§ **Task directions**:
Retype every line of the material below with no changes.

§ **Records to process**:
>>>

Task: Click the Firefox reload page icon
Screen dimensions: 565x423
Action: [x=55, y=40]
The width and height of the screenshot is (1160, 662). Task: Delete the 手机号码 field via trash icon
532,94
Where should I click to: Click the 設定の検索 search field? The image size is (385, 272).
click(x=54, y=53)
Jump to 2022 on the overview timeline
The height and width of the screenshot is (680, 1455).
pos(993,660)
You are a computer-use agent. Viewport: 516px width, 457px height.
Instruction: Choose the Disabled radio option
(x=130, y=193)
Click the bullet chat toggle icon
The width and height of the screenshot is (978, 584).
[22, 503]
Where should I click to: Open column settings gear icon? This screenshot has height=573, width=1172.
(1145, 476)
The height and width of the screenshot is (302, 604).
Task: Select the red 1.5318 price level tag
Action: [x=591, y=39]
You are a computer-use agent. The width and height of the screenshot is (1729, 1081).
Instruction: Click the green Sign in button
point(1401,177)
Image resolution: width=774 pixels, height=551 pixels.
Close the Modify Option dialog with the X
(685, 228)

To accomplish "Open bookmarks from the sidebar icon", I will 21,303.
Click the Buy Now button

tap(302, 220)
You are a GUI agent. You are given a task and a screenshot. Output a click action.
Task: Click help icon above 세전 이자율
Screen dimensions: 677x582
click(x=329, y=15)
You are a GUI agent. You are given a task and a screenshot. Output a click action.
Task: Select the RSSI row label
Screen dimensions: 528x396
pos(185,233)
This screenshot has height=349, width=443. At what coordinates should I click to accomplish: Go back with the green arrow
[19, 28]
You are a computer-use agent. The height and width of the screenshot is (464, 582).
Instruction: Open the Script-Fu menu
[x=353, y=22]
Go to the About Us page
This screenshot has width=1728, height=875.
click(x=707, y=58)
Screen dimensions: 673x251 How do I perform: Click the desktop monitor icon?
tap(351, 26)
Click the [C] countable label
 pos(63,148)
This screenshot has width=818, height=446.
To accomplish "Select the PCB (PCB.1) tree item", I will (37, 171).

<<<

§ **Expected answer**:
Task: Click the Firefox reload page icon
Screen dimensions: 565x423
Action: [x=55, y=40]
The width and height of the screenshot is (1160, 662). Task: Delete the 手机号码 field via trash icon
532,94
Where should I click to: Click the 設定の検索 search field? The image size is (385, 272).
click(x=54, y=53)
Jump to 2022 on the overview timeline
The height and width of the screenshot is (680, 1455).
pos(993,660)
You are a computer-use agent. Viewport: 516px width, 457px height.
Instruction: Choose the Disabled radio option
(x=130, y=193)
Click the bullet chat toggle icon
The width and height of the screenshot is (978, 584).
[22, 503]
Where should I click to: Open column settings gear icon? This screenshot has height=573, width=1172.
(1145, 476)
The height and width of the screenshot is (302, 604).
Task: Select the red 1.5318 price level tag
Action: [x=591, y=39]
You are a computer-use agent. The width and height of the screenshot is (1729, 1081).
Instruction: Click the green Sign in button
point(1401,177)
Image resolution: width=774 pixels, height=551 pixels.
Close the Modify Option dialog with the X
(685, 228)

To accomplish "Open bookmarks from the sidebar icon", I will 21,303.
Click the Buy Now button

tap(302, 220)
You are a GUI agent. You are given a task and a screenshot. Output a click action.
Task: Click help icon above 세전 이자율
Screen dimensions: 677x582
click(x=329, y=15)
You are a GUI agent. You are given a task and a screenshot. Output a click action.
Task: Select the RSSI row label
Screen dimensions: 528x396
pos(185,233)
This screenshot has height=349, width=443. At what coordinates should I click to accomplish: Go back with the green arrow
[19, 28]
You are a computer-use agent. The height and width of the screenshot is (464, 582).
Instruction: Open the Script-Fu menu
[x=353, y=22]
Go to the About Us page
This screenshot has width=1728, height=875.
click(x=707, y=58)
Screen dimensions: 673x251 How do I perform: Click the desktop monitor icon?
tap(351, 26)
Click the [C] countable label
 pos(63,148)
This screenshot has width=818, height=446.
To accomplish "Select the PCB (PCB.1) tree item", I will (37, 171).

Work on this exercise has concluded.